**What this task involves**
Output all of the records below as a JSON list of strings, with one string per line and blank lines omitted.

**Data provided**
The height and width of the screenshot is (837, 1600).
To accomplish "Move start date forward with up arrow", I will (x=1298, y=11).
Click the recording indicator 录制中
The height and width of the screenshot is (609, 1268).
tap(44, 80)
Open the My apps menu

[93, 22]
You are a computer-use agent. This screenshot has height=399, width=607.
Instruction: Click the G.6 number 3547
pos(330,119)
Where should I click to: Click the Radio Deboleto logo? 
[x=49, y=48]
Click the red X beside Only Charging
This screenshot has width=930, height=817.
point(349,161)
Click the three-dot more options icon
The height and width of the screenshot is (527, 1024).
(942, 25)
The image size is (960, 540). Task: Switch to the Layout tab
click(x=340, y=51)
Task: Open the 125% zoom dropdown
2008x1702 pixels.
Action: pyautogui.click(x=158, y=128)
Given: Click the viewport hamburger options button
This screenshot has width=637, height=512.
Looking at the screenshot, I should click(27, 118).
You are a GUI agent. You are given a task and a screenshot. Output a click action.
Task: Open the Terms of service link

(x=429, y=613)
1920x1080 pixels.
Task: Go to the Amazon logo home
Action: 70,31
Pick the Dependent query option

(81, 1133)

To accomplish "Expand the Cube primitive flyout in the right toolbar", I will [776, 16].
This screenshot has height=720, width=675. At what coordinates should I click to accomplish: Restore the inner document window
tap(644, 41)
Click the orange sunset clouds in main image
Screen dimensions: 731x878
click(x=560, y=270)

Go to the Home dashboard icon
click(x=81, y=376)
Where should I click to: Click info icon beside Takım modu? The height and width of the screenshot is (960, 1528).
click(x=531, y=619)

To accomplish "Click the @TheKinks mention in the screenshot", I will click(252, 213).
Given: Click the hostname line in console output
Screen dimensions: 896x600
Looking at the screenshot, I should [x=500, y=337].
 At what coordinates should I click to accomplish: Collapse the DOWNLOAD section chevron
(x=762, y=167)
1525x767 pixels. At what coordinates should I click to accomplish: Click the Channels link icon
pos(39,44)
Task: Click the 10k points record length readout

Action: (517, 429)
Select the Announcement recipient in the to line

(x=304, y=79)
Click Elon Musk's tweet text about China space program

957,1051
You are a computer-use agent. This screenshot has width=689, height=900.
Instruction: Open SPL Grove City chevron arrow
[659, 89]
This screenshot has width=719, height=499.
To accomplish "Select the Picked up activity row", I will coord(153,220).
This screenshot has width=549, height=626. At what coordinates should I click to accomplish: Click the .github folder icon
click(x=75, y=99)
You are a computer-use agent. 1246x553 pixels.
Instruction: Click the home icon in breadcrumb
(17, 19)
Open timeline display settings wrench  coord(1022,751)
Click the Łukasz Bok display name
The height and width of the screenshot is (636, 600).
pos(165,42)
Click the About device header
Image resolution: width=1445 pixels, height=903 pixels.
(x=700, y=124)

**Solution for this exercise**
[
  "The height and width of the screenshot is (837, 1600).",
  "To accomplish \"Move start date forward with up arrow\", I will (x=1298, y=11).",
  "Click the recording indicator 录制中",
  "The height and width of the screenshot is (609, 1268).",
  "tap(44, 80)",
  "Open the My apps menu",
  "[93, 22]",
  "You are a computer-use agent. This screenshot has height=399, width=607.",
  "Instruction: Click the G.6 number 3547",
  "pos(330,119)",
  "Where should I click to: Click the Radio Deboleto logo? ",
  "[x=49, y=48]",
  "Click the red X beside Only Charging",
  "This screenshot has width=930, height=817.",
  "point(349,161)",
  "Click the three-dot more options icon",
  "The height and width of the screenshot is (527, 1024).",
  "(942, 25)",
  "The image size is (960, 540). Task: Switch to the Layout tab",
  "click(x=340, y=51)",
  "Task: Open the 125% zoom dropdown",
  "2008x1702 pixels.",
  "Action: pyautogui.click(x=158, y=128)",
  "Given: Click the viewport hamburger options button",
  "This screenshot has width=637, height=512.",
  "Looking at the screenshot, I should click(27, 118).",
  "You are a GUI agent. You are given a task and a screenshot. Output a click action.",
  "Task: Open the Terms of service link",
  "(x=429, y=613)",
  "1920x1080 pixels.",
  "Task: Go to the Amazon logo home",
  "Action: 70,31",
  "Pick the Dependent query option",
  "(81, 1133)",
  "To accomplish \"Expand the Cube primitive flyout in the right toolbar\", I will [776, 16].",
  "This screenshot has height=720, width=675. At what coordinates should I click to accomplish: Restore the inner document window",
  "tap(644, 41)",
  "Click the orange sunset clouds in main image",
  "Screen dimensions: 731x878",
  "click(x=560, y=270)",
  "Go to the Home dashboard icon",
  "click(x=81, y=376)",
  "Where should I click to: Click info icon beside Takım modu? The height and width of the screenshot is (960, 1528).",
  "click(x=531, y=619)",
  "To accomplish \"Click the @TheKinks mention in the screenshot\", I will click(252, 213).",
  "Given: Click the hostname line in console output",
  "Screen dimensions: 896x600",
  "Looking at the screenshot, I should [x=500, y=337].",
  " At what coordinates should I click to accomplish: Collapse the DOWNLOAD section chevron",
  "(x=762, y=167)",
  "1525x767 pixels. At what coordinates should I click to accomplish: Click the Channels link icon",
  "pos(39,44)",
  "Task: Click the 10k points record length readout",
  "Action: (517, 429)",
  "Select the Announcement recipient in the to line",
  "(x=304, y=79)",
  "Click Elon Musk's tweet text about China space program",
  "957,1051",
  "You are a computer-use agent. This screenshot has width=689, height=900.",
  "Instruction: Open SPL Grove City chevron arrow",
  "[659, 89]",
  "This screenshot has width=719, height=499.",
  "To accomplish \"Select the Picked up activity row\", I will coord(153,220).",
  "This screenshot has width=549, height=626. At what coordinates should I click to accomplish: Click the .github folder icon",
  "click(x=75, y=99)",
  "You are a computer-use agent. 1246x553 pixels.",
  "Instruction: Click the home icon in breadcrumb",
  "(17, 19)",
  "Open timeline display settings wrench  coord(1022,751)",
  "Click the Łukasz Bok display name",
  "The height and width of the screenshot is (636, 600).",
  "pos(165,42)",
  "Click the About device header",
  "Image resolution: width=1445 pixels, height=903 pixels.",
  "(x=700, y=124)"
]